Born into a family of artists in Denver, Colorado, it’s no surprise that Alex Boyd found himself on a creative path as a young teen. “My mom is a printmaker, but also just a maker in general. She put every possible material in my hands from an early age and encouraged me to just make things.” With a ceramicist for an aunt and a jeweler for an uncle, Alex dabbled in just about every art form before landing on glasswork in his early 20s.
“I started doing glasswork with a friend and got totally obsessed,” he says of his early career making and selling glass beads. But after a few years of dumping all of his time, energy and money into the bead business, Alex hit a ceiling where customers were unwilling to spend much more than $60 on a single bead. “Some of these beads were taking me hours to make and I was bankrupting myself,” Alex says. It was then that he came up with the economic solution to incorporate his beads into finished designs, and turned to his uncle, goldsmith and lapidary Michael Boyd, for help.
Starting out with the basics, Alex first learned how to make rings and end caps for his glass beads. From there, his uncle gifted him a jeweler’s saw, some files and some other basic equipment and Alex added a metals area to his glassblowing studio. Along with his uncle’s instruction, Alex relied heavily on Tim McCreight’s work “The Complete Metalsmith” to supplement his jeweler’s education. After about 6 months of working with metals, “I was totally done working with glass,” he says. “I loved that with metal, I could set it down. With hot glass, you really can’t set it down. So, I appreciated how I could work on a metal piece for a few days and really work up the detail on it.”
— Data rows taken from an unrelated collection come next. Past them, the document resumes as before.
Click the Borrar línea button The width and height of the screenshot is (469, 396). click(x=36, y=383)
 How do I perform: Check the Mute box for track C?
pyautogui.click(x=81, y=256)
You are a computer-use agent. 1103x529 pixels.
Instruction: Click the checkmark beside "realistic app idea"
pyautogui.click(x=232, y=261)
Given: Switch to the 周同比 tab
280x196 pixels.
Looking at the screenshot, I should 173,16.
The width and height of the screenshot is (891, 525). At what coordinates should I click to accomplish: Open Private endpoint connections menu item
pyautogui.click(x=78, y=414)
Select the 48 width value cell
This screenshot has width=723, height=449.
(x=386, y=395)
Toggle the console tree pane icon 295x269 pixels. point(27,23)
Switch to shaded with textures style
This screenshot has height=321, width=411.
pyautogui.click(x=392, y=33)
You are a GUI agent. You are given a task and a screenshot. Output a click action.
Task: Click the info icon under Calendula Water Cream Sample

But even with his newfound passion and burgeoning skillset, Alex was still trying to fit his art in between his education at Metro State University of Denver and side jobs in landscaping, construction, and work as a barista. He knew he needed to find a way to make jewelry his main source of income. As luck would have it, a frequent customer at the coffee shop with whom Alex had shared his work had a friend in town who owned a silversmith shop, Gusterman Silversmiths. After being set up with the shop owner, Mary Eckles, Alex presented her with his copper and brass pieces. While impressed, Mary told Alex to return with work in precious metals for her consideration.
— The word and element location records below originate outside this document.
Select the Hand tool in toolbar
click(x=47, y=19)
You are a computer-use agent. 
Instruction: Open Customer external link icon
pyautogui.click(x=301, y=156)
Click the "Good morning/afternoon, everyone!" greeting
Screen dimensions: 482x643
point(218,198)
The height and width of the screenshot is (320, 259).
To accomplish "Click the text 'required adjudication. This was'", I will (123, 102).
“Once a month I went back and showed her what I was working on. I started adding more silver to my pieces so she would appreciate it. And eventually she started me off in the shop cutting sprues off of castings and polishing pieces,” Alex says. After another few months, Alex’s coworker Jamie McLandsborough picked up on the young talent and started pushing Alex to take on more difficult jobs such as sizing rings and carving wax for custom pieces. “He would give me these jobs and I would screw up so badly and he would swoop in and fix all my mistakes,” Alex laughs. Eventually Mary caught on to Alex’s growing capabilities, cementing his position as a bench jeweler in the shop where he has been for the past 12 years. “I owe both Jamie and Mary my career in a big way,” Alex says, adding, “Jamie for giving me the security to fail at tough jobs without dire consequences, and Mary for paying me to learn my craft.”
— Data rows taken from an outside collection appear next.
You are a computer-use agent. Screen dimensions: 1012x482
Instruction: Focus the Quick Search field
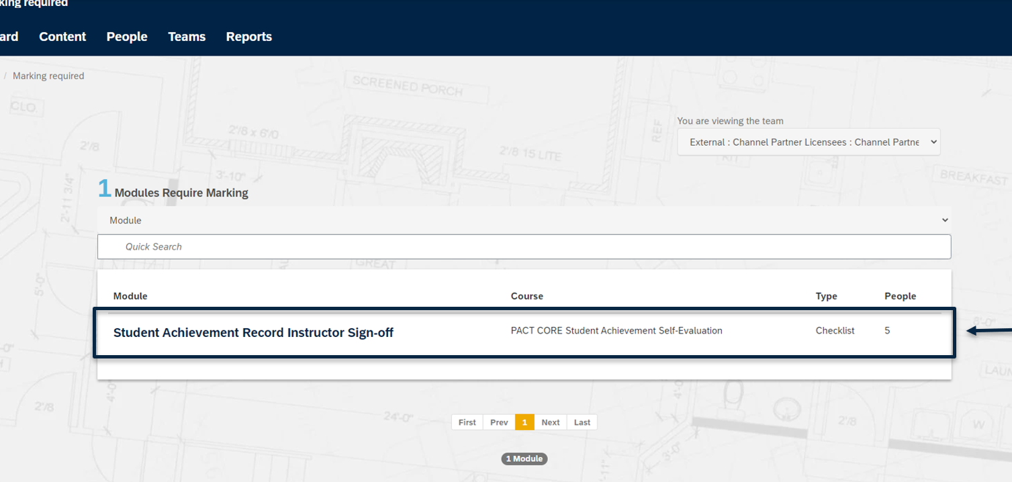coord(524,246)
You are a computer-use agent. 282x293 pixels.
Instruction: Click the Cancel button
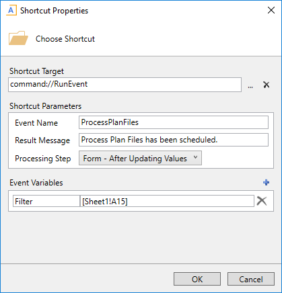[251, 279]
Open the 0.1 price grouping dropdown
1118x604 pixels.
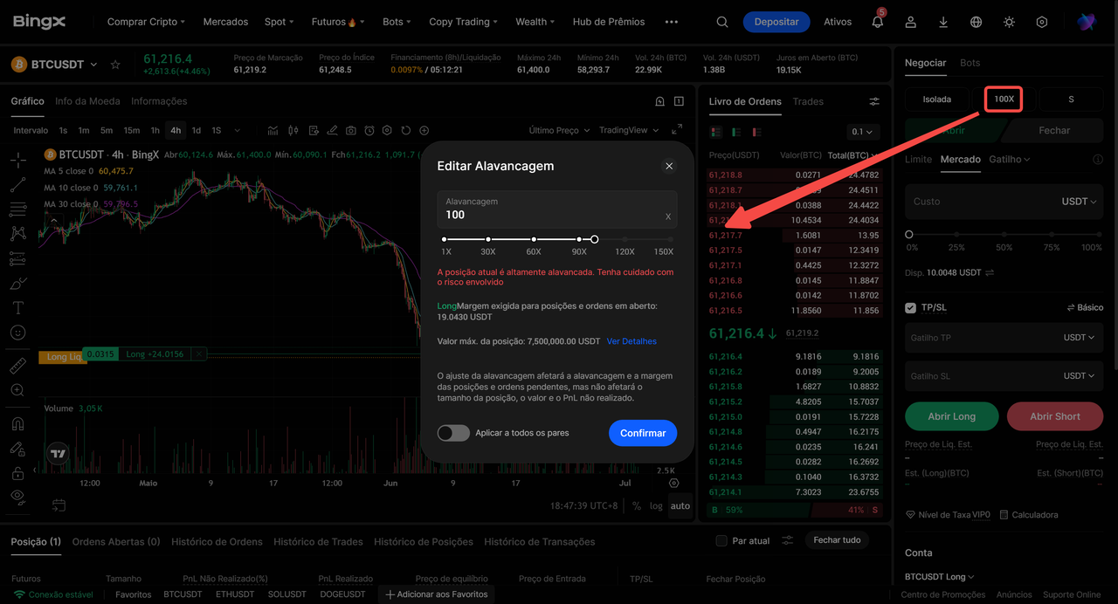[863, 132]
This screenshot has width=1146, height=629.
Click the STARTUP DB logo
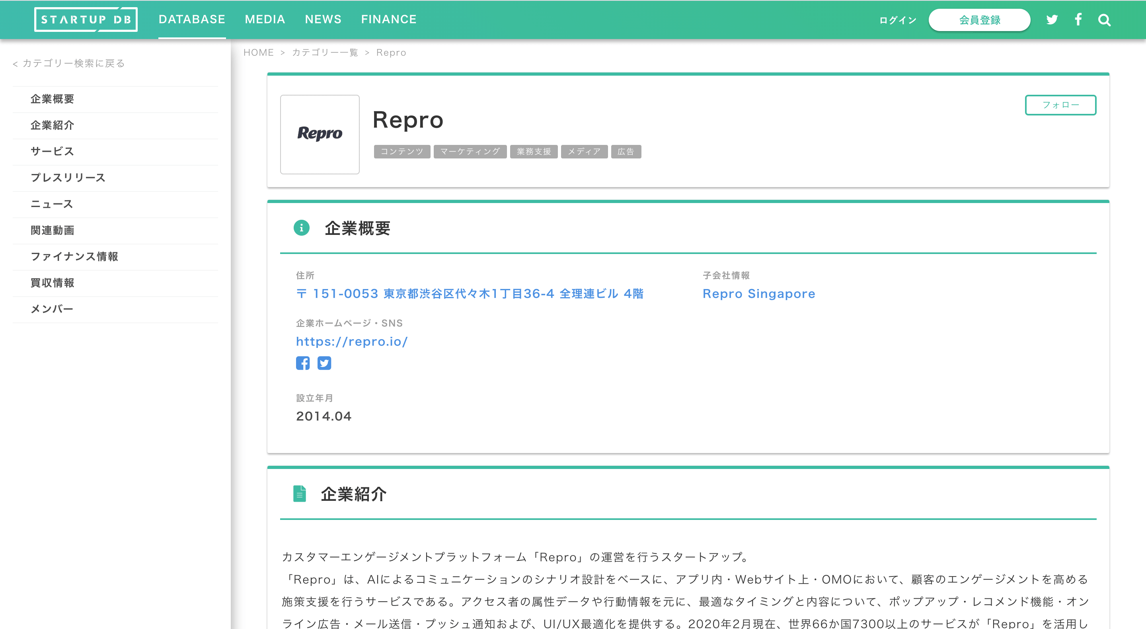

More recently though, it’s Alex’s own work that is really carrying the weight. Working primarily with high karat gold and oxidized sterling silver, his unique pieces offer a bold color contrast that highlights gemstones he cuts himself. Inspired by the wrought aesthetic of blacksmithing and a childhood love for stories about the Lost City of Atlantis, Alex describes his work as appearing to be from an advanced civilization lost to history. “When I was first trying to figure out how to market myself, people kept telling me I needed to tell a story. But I thought my story was boring. Then I realized the story didn’t need to necessarily be true,” he says. Imbuing each of his pieces with a magic power, Alex taps into his love for myths and fables as well as his playful take on himself as an artist.
When he’s not behind the bench, Alex can be found hosting workshops all over the country. Deeming his jewelry-making to be a solo pursuit, he views education and teaching as the antidote, providing him with a larger sense of community. “I’m not someone who keeps secrets about my techniques. I’ll answer any question anyone has about how I made something. I like to help beginners because I know what that’s like,” he says. His most popular class to date is called “Gold On a Budget,” helping students to take small amounts of the precious metal and stretch them to create pieces with the maximum appearance of gold at a minimal price.
In looking to the future, Alex hopes to continue to combine teaching and creating with a dream of opening a large shared studio space in Durango, Colorado. “I want to help young people discover this thing that I love so much,” he says. “I want to show people that this is possible. You can make not only a living but a life being creative.”